Unfortunately, this meant replacing all the instances of proc with tss_proc() but I could use the compiler to do the heavy lifting by removing proc and seeing where I got compile errors.

I could have kept the name as proc, but changing it made the transition clearer, and it doesn't hurt to make it clear in the code that it is thread-specific.

For my current, non-ACE version of Suneido I simply defined the functions to access my home brew thread specific storage.

In the process I discovered that part of the old thread specific storage code was broken. It hadn't caused problems because it was code to clear unused memory during garbage collection, so it just meant the garbage collection was a little less efficient. I fixed it for the current version, but I don't know how to implement it for real threads so it's a good thing it's not critical!

The only real problem I ran into was that the Boehm garbage collector does not appear to "see" the ACE thread specific storage. That's probably fixable but it would require digging into how ACE_TSS is implemented. And that would be platform specific. Yuck. Instead I was able to make the thread specific storage simply point to data that would be seen by the garbage collector. I'll just have to be careful I don't forget about this issue in the future.

As far as I can tell, it's all working, both the current version and the ACE version. Next I have to start tackling the crux of the problem - locking global data structures. I think I'll start with the symbol table and the global values table. These are fairly loosely coupled and shouldn't be too hard to handle. That should give me a little experience to help tackle the hard parts like the database.

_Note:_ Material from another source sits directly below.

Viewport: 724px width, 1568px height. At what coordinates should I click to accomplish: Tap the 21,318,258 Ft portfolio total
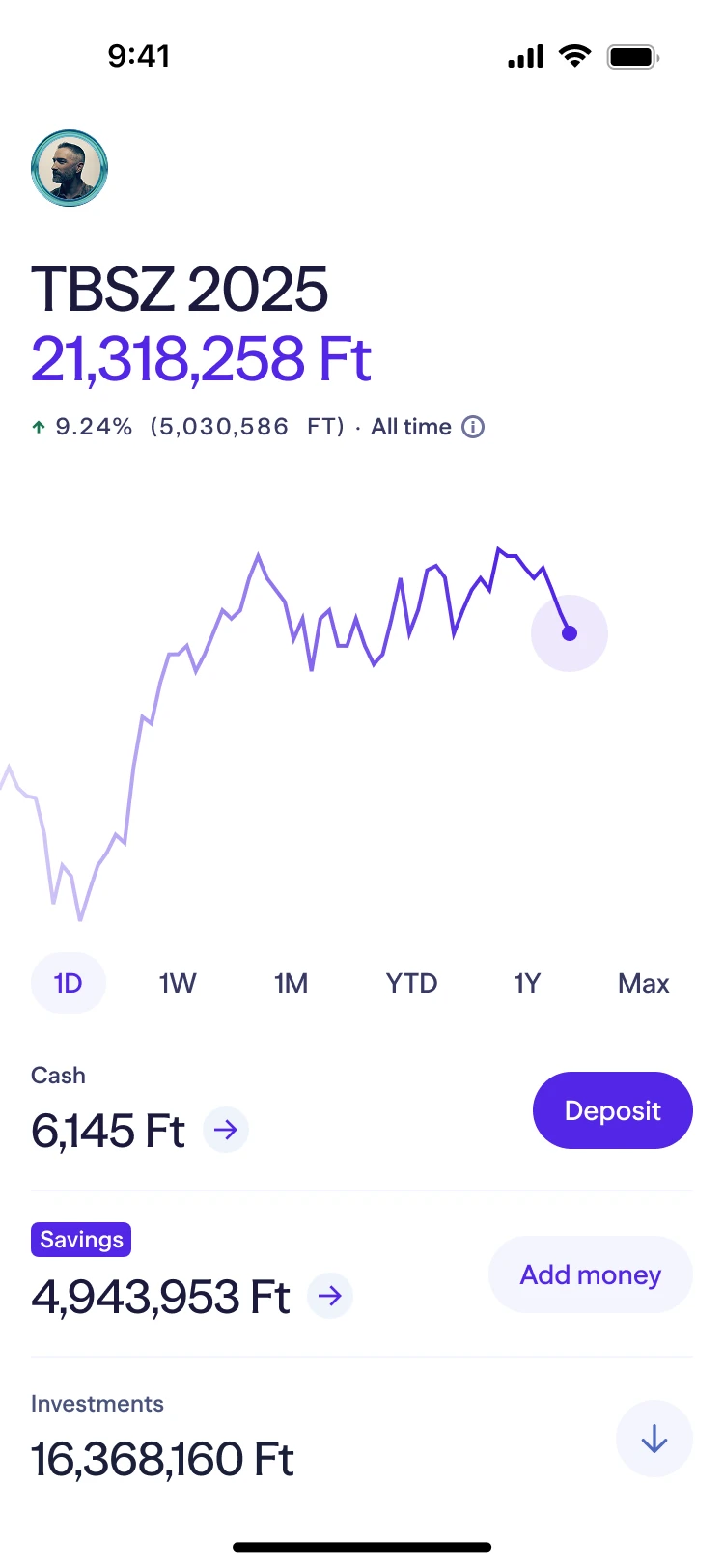point(201,359)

PS. I started this session using NetBeans but I gave up part way through and went back to using Scite. This was partly because I haven't got NetBeans set up to build, which meant I had to compile in a separate command line window, which meant there was no easy way to click on the errors and go to that part of the source. (which I can do in Scite, although it's mostly a straight editor). I could have messed around with getting the build environment set up, but then I would have ended up like last time, with no real work accomplished.

Another thing I found disappointing in NetBeans is that it didn't seem to have the kind of powerful tools that I want/expect from an IDE. For instance, there didn't seem to be any way to find all the uses of a function or variable. Maybe I just missed it. But I wouldn't be surprised if it wasn't there, C++ tends to get second-class support in primarily Java IDE's. The Eclipse CDT used to be fairly minimal too, but I think they're supposed to have made significant improvements in the latest version. I'll have to go back and take another stab at trying to use it.

A final annoyance in NetBeans was that it didn't treat underscores as word characters. e.g. if you choose "Whole Words" and search for "proc" you find "tss_proc". I looked through the configuration options but couldn't find anywhere to change this. It seems odd because that's not C++ specific. If anyone knows how to "fix" this, let me know.